■ **Records contained in a dataset**
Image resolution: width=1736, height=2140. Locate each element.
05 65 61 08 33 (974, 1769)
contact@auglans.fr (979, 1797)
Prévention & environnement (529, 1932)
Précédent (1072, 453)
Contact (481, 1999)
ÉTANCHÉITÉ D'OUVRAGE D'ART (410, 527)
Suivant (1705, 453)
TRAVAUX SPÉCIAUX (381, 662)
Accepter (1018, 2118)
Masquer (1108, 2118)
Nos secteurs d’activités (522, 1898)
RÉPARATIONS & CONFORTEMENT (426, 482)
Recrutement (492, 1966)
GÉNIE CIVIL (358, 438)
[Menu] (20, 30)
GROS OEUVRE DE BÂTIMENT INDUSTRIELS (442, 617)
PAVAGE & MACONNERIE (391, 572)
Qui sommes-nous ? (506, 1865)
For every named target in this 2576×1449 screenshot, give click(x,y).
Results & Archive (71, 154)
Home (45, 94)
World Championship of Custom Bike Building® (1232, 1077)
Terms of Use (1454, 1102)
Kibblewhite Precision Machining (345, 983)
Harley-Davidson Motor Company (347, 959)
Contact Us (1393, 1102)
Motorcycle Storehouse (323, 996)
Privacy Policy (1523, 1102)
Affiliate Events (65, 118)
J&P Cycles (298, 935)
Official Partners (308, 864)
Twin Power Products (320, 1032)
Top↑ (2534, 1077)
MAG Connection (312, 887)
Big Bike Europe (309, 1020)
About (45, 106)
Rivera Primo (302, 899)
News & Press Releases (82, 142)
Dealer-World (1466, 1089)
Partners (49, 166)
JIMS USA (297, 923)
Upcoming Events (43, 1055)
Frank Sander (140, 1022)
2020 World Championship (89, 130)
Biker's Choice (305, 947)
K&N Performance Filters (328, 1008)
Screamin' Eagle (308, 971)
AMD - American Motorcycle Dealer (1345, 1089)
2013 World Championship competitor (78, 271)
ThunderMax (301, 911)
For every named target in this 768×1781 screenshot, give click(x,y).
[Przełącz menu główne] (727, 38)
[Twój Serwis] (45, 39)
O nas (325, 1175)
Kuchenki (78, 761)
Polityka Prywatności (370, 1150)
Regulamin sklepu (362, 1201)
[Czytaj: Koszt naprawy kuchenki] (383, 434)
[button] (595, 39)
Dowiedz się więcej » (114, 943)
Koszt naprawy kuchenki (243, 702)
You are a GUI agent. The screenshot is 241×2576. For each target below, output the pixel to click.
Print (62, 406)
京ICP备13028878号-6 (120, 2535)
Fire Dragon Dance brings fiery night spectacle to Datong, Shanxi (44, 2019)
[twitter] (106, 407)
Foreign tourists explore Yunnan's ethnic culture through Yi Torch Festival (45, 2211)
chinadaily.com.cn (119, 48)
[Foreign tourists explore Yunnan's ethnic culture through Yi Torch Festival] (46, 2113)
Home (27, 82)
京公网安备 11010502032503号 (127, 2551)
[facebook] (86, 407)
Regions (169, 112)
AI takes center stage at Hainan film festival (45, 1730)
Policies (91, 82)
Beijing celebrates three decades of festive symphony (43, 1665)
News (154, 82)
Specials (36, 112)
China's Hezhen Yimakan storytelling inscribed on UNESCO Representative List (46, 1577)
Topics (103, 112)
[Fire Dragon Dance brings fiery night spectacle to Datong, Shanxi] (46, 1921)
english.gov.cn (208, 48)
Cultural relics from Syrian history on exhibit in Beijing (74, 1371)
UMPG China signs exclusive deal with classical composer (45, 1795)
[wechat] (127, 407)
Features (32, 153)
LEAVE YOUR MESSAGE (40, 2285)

■ **Exercise instructions**
Among the lines above, repeat exactly those from the line with "Motorcycle Storehouse (323, 996)" to the line with "Biker's Choice (305, 947)", counting both ends.

■ **Exercise answer**
Motorcycle Storehouse (323, 996)
Privacy Policy (1523, 1102)
Affiliate Events (65, 118)
J&P Cycles (298, 935)
Official Partners (308, 864)
Twin Power Products (320, 1032)
Top↑ (2534, 1077)
MAG Connection (312, 887)
Big Bike Europe (309, 1020)
About (45, 106)
Rivera Primo (302, 899)
News & Press Releases (82, 142)
Dealer-World (1466, 1089)
Partners (49, 166)
JIMS USA (297, 923)
Upcoming Events (43, 1055)
Frank Sander (140, 1022)
2020 World Championship (89, 130)
Biker's Choice (305, 947)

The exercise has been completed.